Des agents recenseurs de Douala III, dans la région du Littoral au Cameroun, ont entamé une grève ce vendredi à Logbaba pour protester contre le non-paiement de leurs primes et indemnités. Les manifestants se sont rassemblés devant les bureaux administratifs, dénonçant des retards de paiement qui durent depuis plusieurs semaines après le début des opérations de recensement sur le terrain.
Les agents affirment avoir travaillé dans des conditions difficiles, souvent tard dans la nuit, tout en assumant eux-mêmes les frais de déplacement, de restauration et de communication. Certains protestataires ont déclaré avoir contacté les autorités locales à plusieurs reprises, mais sans succès.
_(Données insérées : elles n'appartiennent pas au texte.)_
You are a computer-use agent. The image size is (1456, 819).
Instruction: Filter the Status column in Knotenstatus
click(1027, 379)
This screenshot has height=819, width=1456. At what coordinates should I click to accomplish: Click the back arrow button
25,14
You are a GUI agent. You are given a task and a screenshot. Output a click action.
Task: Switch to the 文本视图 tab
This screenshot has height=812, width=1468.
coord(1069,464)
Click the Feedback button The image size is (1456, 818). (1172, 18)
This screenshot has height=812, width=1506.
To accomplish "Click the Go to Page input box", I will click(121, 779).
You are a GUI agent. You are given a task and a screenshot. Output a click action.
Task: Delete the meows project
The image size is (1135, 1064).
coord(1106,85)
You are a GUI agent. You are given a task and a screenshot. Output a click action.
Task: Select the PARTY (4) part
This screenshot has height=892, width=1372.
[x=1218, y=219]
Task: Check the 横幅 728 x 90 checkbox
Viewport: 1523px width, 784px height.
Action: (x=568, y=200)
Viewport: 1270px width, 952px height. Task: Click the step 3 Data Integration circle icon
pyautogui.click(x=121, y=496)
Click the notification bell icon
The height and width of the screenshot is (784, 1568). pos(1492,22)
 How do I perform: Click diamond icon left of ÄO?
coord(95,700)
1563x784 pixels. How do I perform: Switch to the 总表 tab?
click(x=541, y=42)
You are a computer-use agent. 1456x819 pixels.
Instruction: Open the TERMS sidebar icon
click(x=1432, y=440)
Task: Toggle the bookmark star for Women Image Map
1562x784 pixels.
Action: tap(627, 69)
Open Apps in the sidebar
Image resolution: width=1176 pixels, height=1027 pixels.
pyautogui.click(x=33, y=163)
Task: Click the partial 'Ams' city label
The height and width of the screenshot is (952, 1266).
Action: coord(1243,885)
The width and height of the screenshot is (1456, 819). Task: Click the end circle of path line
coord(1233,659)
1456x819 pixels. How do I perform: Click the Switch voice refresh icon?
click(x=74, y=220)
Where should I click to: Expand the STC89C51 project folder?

Plusieurs agents ont exprimé leur frustration face aux journalistes et aux passants. Certains ont déclaré qu'ils avaient du mal à payer leur loyer, qu'ils avaient accumulé des dettes et qu'ils étaient confrontés à de graves difficultés financières. Une agente recenseuse a déclaré avoir contracté des prêts dans l'espoir d'être payée rapidement après le recensement.
Les agents en grève affirment avoir rencontré des responsables administratifs pour obtenir des explications, mais aucun calendrier de paiement précis n'a été communiqué jusqu'à présent.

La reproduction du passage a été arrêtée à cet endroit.